Retype the records below exactly as given, but only from the first line through the line with "The image size is (768, 470).", and without the pictures.

Excerpts from a dataset
*** Begin section ***
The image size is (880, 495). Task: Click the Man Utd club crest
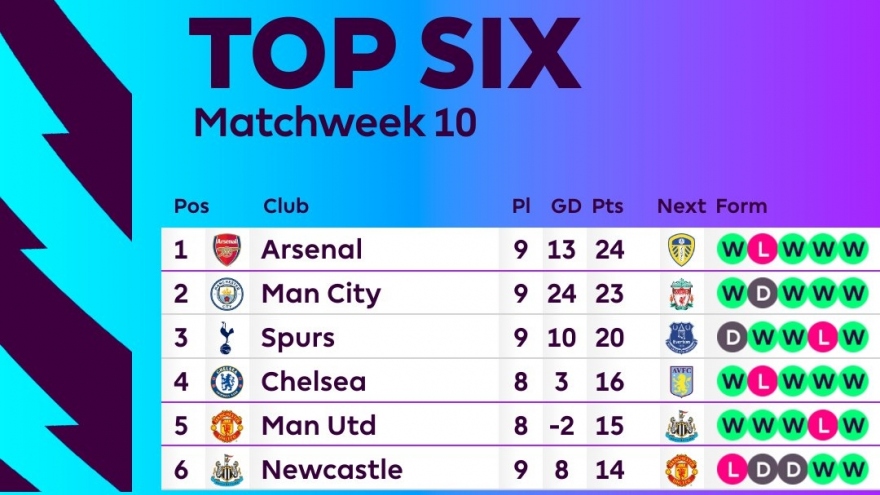click(227, 426)
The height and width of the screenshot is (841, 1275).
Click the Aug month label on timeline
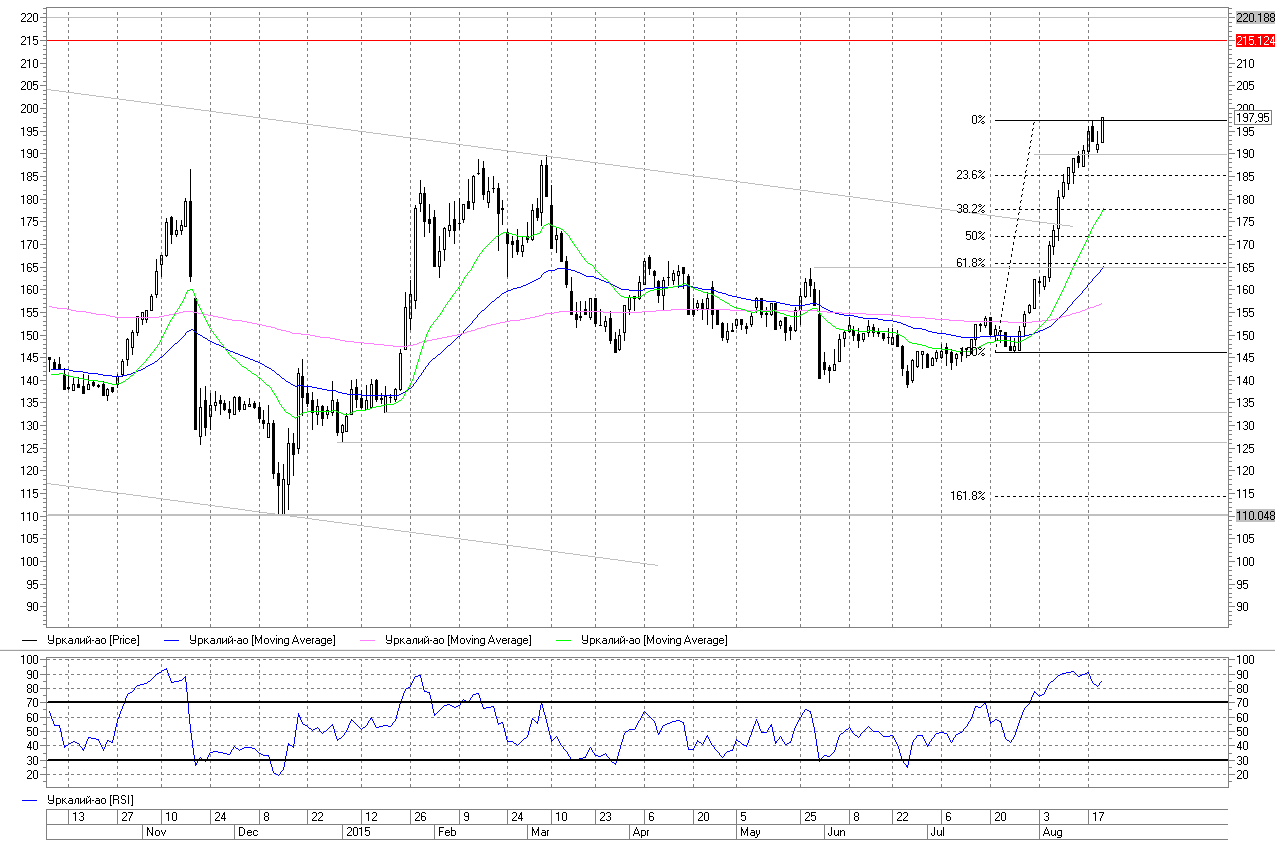click(1051, 831)
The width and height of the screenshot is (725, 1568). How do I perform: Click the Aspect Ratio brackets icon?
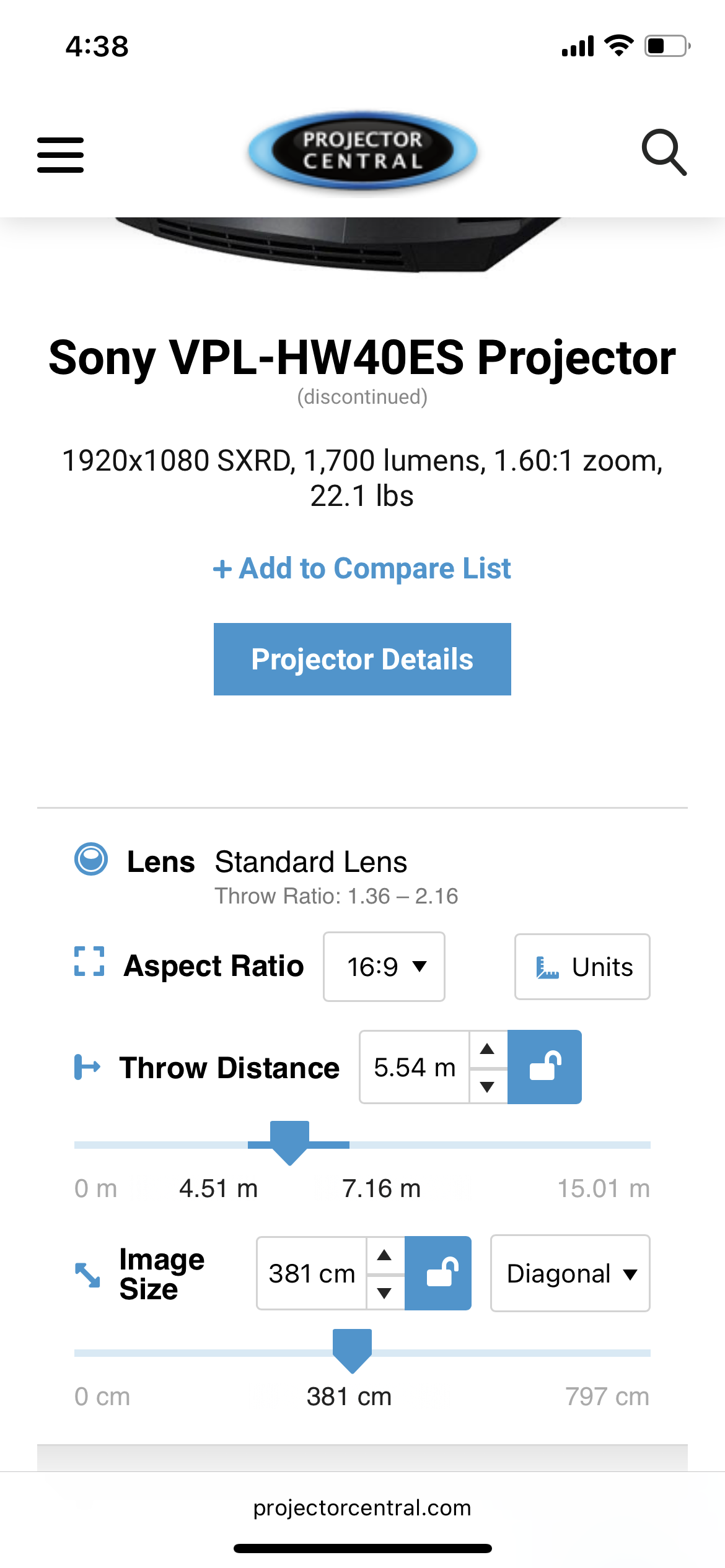coord(89,961)
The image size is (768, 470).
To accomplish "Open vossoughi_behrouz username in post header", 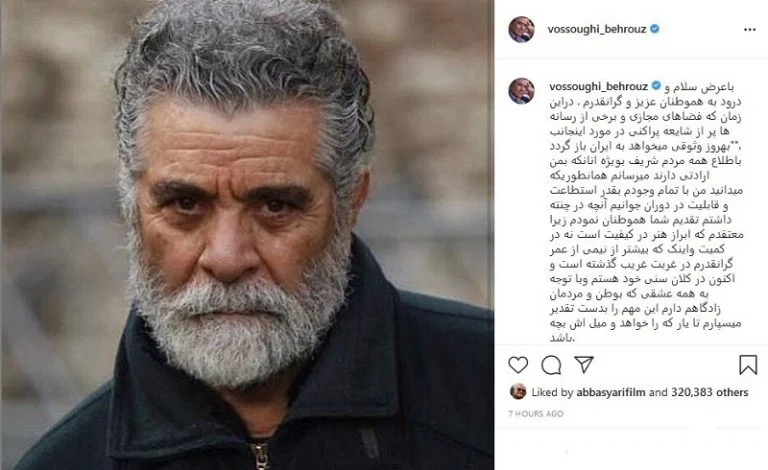I will point(597,29).
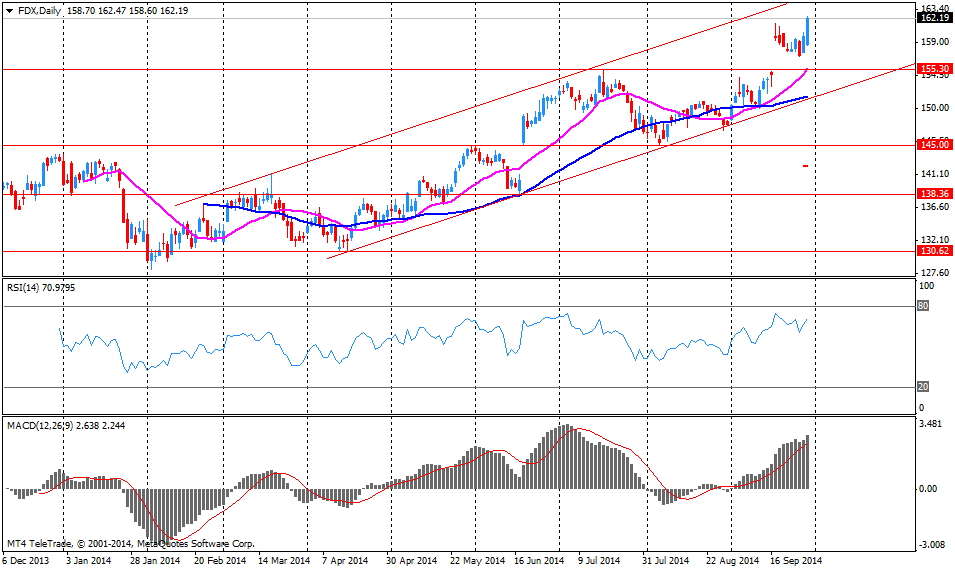Click the MT4 TeleTrade copyright text
Image resolution: width=955 pixels, height=569 pixels.
tap(130, 544)
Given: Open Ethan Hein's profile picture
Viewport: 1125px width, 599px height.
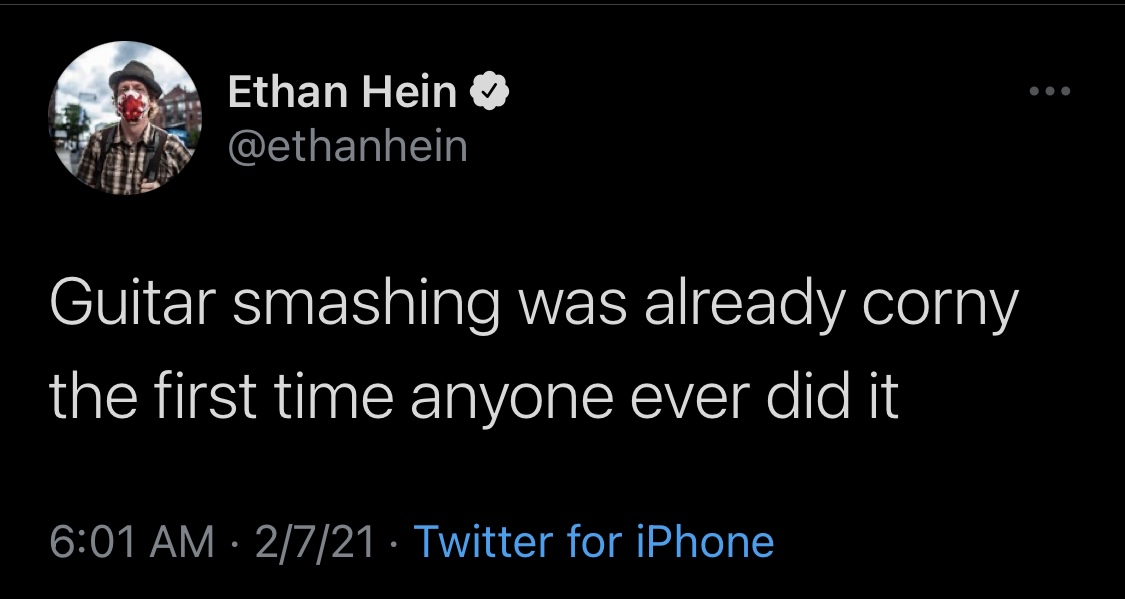Looking at the screenshot, I should pyautogui.click(x=125, y=118).
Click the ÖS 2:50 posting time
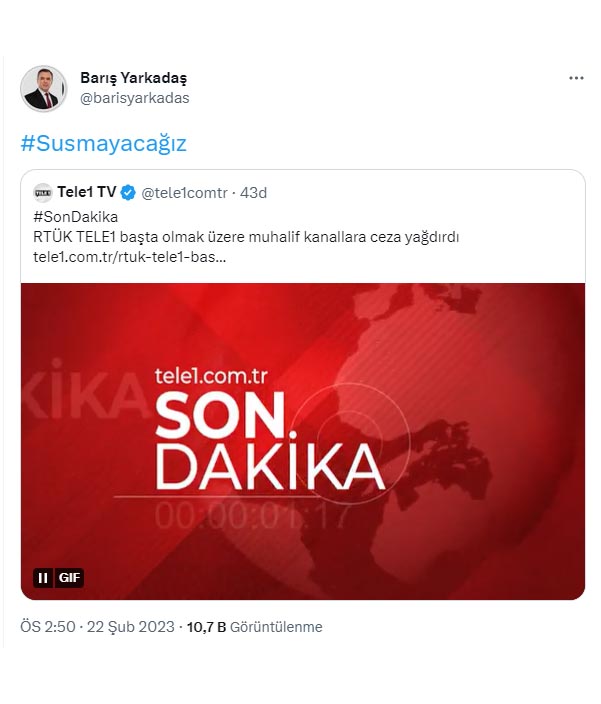This screenshot has width=601, height=704. click(48, 627)
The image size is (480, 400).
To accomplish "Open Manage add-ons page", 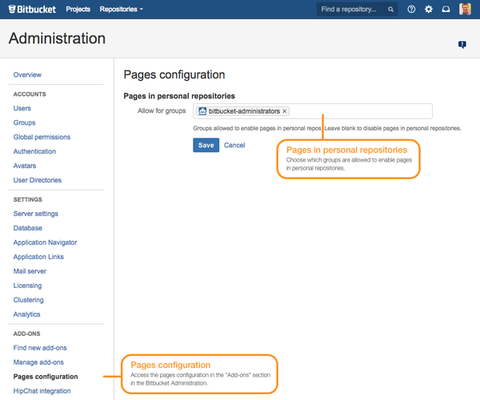I will [x=38, y=362].
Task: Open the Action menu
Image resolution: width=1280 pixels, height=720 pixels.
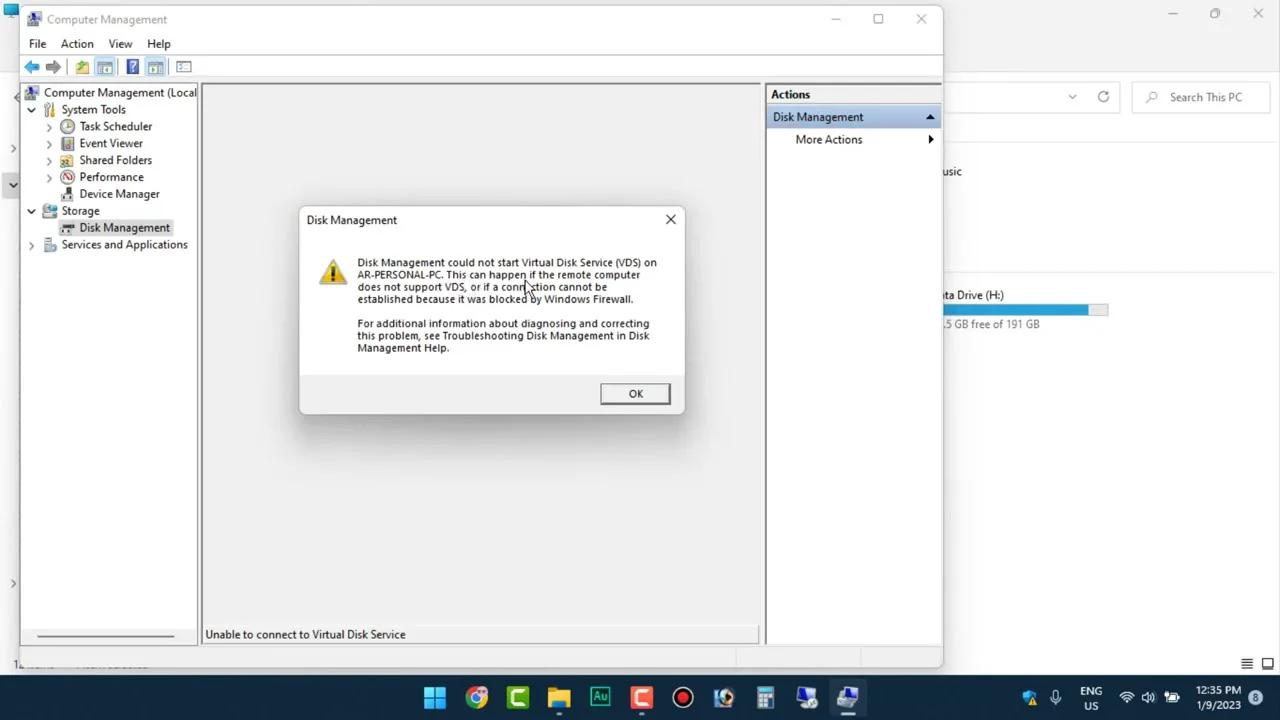Action: click(77, 43)
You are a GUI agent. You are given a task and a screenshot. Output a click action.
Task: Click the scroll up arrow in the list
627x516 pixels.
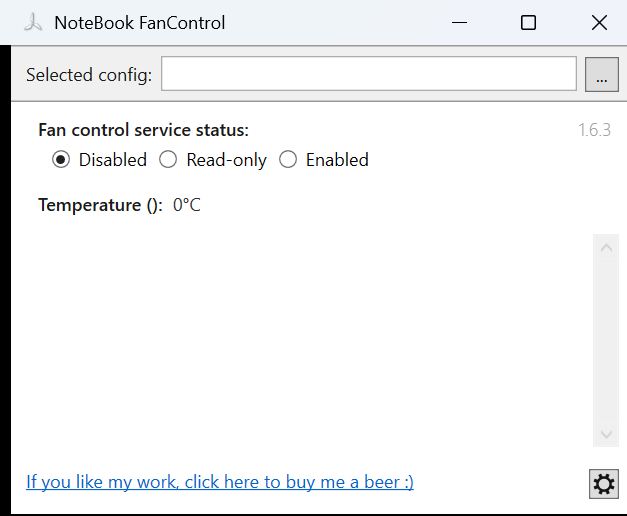[x=606, y=248]
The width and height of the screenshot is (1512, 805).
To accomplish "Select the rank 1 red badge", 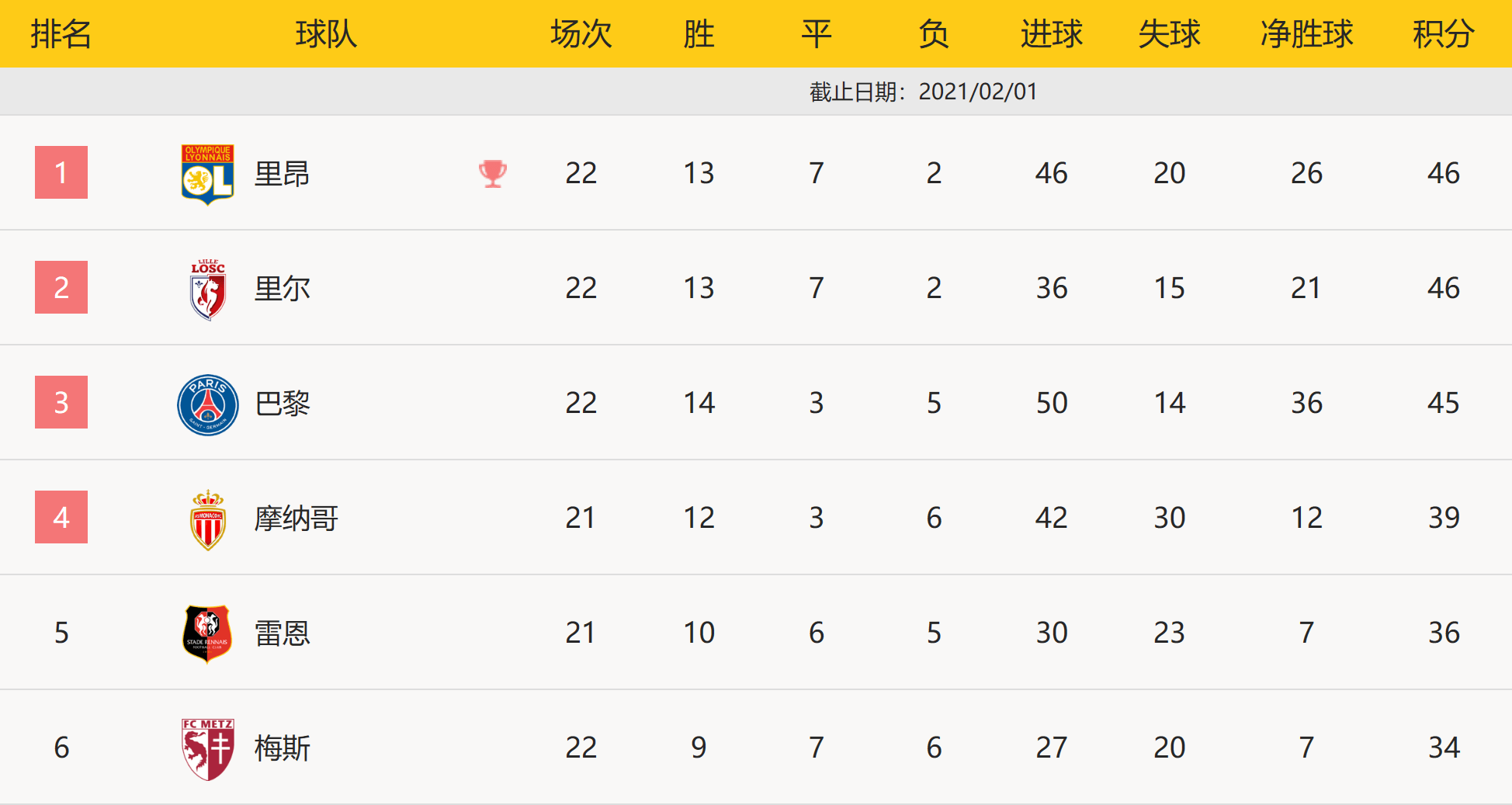I will pos(61,172).
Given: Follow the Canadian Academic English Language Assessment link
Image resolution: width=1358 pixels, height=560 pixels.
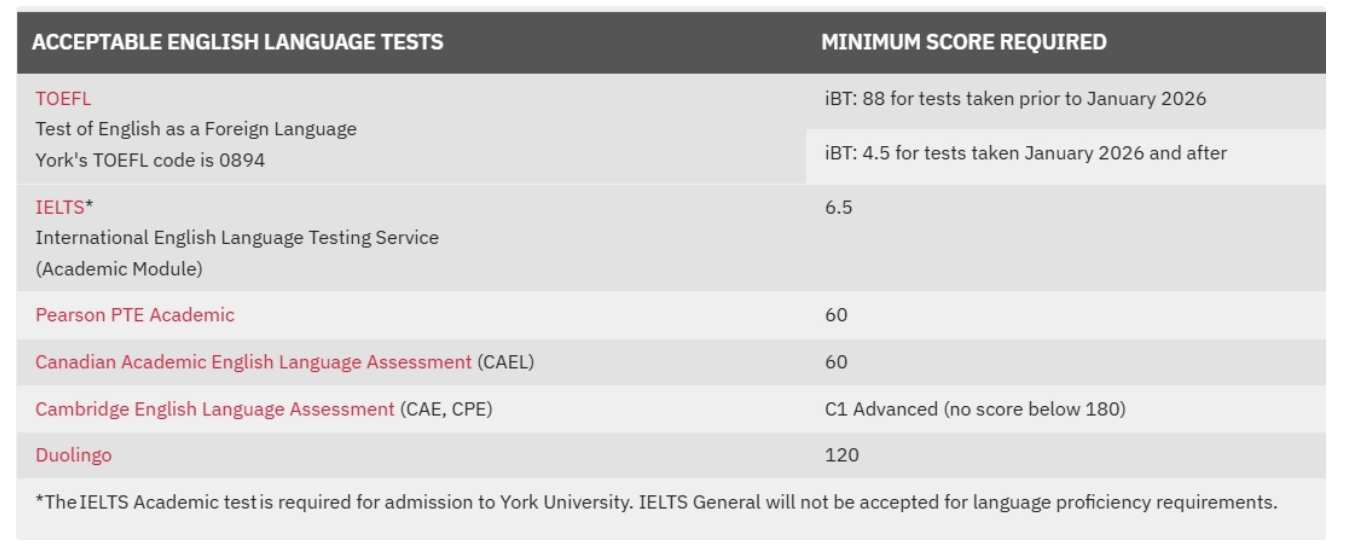Looking at the screenshot, I should 252,362.
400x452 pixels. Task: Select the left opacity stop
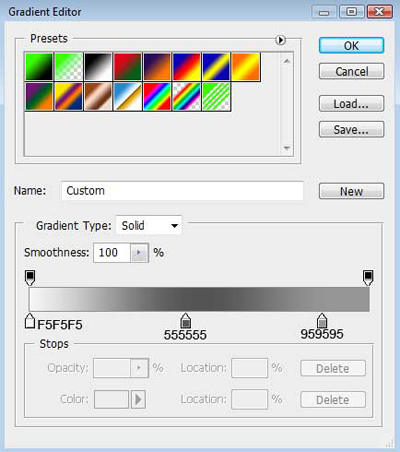30,278
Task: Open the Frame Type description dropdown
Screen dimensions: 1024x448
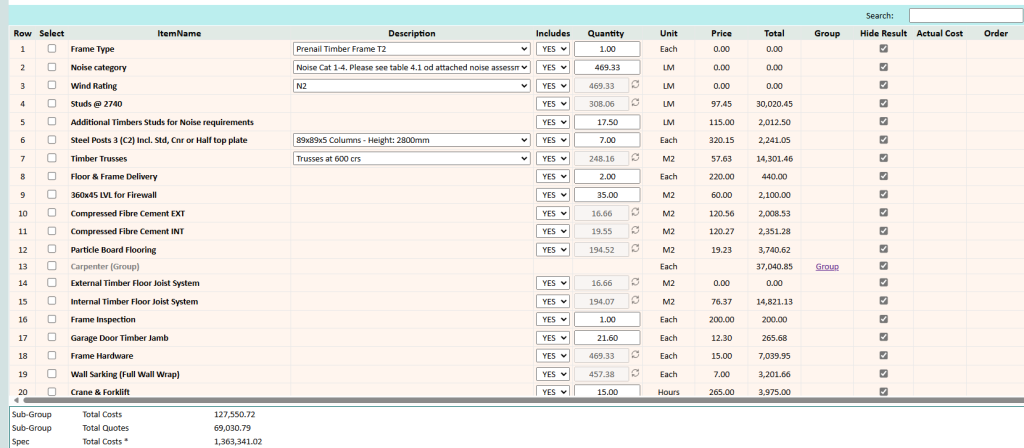Action: point(411,49)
*** End section ***
Exercise output
The image size is (880, 495). Task: Click the Man Utd club crest
click(227, 426)
The height and width of the screenshot is (841, 1275).
Click the Aug month label on timeline
click(1051, 831)
The width and height of the screenshot is (725, 1568). How do I perform: Click the Aspect Ratio brackets icon?
coord(89,961)
The image size is (768, 470).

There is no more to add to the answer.